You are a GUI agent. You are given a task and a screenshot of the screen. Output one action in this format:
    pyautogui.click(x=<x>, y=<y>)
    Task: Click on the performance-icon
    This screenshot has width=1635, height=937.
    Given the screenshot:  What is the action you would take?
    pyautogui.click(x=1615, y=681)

→ PROBLEM TO WORK ON
Put every line of the listing above into a Markdown table with the columns "Row" and "Line", numbering each row and skipping blank lines.

→ ANSWER
| Row | Line |
|---|---|
| 1 | You are a GUI agent. You are given a task and a screenshot of the screen. Output one action in this format: |
| 2 |     pyautogui.click(x=<x>, y=<y>) |
| 3 |     Task: Click on the performance-icon |
| 4 |     This screenshot has width=1635, height=937. |
| 5 |     Given the screenshot:  What is the action you would take? |
| 6 |     pyautogui.click(x=1615, y=681) |